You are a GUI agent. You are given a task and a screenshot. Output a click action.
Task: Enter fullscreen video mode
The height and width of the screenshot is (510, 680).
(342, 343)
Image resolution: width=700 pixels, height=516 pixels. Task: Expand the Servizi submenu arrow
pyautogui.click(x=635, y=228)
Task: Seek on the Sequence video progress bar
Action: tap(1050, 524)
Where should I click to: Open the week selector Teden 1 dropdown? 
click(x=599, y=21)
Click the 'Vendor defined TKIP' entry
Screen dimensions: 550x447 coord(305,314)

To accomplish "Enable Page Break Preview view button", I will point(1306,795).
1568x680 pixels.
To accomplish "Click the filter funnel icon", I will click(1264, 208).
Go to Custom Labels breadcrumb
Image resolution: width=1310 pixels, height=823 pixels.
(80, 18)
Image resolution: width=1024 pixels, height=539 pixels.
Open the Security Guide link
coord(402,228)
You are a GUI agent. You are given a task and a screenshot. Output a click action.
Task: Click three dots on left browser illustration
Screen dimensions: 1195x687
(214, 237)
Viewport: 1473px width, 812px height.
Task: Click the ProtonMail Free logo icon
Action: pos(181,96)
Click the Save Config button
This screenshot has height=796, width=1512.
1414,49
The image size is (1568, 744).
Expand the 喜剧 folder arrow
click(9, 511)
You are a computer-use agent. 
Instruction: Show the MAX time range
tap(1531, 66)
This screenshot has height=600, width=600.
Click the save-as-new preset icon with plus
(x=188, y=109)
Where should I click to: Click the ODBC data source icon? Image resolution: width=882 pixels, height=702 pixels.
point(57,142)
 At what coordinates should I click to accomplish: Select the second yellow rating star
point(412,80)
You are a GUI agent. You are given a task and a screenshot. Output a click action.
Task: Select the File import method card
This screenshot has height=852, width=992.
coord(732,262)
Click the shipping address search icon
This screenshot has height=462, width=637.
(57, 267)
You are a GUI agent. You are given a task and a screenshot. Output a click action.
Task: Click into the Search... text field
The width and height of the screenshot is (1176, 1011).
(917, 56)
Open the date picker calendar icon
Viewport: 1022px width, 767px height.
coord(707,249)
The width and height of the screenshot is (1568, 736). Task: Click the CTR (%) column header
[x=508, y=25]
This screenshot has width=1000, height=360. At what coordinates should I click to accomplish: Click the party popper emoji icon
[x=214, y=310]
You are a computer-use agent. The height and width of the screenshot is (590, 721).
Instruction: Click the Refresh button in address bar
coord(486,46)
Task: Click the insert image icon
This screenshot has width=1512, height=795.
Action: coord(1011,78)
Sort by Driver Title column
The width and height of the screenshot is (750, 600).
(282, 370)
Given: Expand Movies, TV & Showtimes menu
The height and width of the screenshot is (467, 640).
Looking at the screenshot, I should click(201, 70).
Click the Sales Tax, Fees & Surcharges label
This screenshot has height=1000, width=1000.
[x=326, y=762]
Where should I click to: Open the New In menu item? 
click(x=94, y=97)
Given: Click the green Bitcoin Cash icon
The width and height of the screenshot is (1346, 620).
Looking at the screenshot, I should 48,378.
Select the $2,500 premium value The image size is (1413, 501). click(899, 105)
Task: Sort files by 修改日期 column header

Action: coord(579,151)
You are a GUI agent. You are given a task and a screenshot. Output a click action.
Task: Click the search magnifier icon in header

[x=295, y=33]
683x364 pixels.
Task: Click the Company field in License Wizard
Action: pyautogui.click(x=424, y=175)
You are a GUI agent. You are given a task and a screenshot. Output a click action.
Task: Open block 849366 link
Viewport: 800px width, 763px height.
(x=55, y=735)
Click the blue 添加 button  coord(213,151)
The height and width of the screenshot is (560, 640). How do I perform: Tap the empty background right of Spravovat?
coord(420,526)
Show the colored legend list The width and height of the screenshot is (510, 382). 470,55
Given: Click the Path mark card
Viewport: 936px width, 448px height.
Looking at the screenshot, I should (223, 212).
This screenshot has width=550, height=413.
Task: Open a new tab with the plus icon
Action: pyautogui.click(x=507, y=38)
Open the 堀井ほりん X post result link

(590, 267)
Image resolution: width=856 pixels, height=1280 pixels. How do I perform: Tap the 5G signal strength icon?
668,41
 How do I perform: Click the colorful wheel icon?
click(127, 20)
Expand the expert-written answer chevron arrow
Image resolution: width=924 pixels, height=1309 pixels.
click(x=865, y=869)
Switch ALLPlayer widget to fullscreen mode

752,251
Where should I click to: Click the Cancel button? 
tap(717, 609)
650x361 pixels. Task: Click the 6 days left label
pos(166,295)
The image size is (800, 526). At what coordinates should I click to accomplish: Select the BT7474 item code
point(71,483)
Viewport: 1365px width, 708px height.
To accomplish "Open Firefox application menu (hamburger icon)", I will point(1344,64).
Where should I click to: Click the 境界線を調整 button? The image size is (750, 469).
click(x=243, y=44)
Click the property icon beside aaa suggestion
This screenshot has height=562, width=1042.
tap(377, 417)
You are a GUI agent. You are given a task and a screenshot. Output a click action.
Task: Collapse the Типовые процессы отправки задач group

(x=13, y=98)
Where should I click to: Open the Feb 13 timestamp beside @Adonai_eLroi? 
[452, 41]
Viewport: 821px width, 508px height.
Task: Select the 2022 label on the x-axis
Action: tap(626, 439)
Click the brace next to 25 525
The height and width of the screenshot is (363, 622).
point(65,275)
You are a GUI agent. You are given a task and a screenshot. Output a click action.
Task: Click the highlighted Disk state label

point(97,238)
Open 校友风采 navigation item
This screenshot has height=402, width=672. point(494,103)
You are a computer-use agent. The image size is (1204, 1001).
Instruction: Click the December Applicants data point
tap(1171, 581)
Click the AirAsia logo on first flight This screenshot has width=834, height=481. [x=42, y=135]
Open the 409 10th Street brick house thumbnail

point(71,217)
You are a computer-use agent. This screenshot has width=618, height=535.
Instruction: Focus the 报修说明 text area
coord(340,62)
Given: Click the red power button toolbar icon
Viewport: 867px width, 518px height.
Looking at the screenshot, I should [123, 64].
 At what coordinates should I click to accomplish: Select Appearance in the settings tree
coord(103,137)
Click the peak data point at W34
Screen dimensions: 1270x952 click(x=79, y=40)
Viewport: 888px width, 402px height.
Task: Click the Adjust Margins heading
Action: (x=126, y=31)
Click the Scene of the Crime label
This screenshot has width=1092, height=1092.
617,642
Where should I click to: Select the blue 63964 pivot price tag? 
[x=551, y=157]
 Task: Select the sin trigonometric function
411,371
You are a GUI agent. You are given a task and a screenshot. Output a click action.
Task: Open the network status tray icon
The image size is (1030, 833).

> _Task instructions_: Whenever a line in the entries holds the word "computer", copy that line.

> _Response box_:
You are a computer-use agent. 
You are a computer-use agent. The height and width of the screenshot is (590, 721).
You are a computer-use agent. The image size is (1204, 1001).
You are a computer-use agent. This screenshot has width=618, height=535.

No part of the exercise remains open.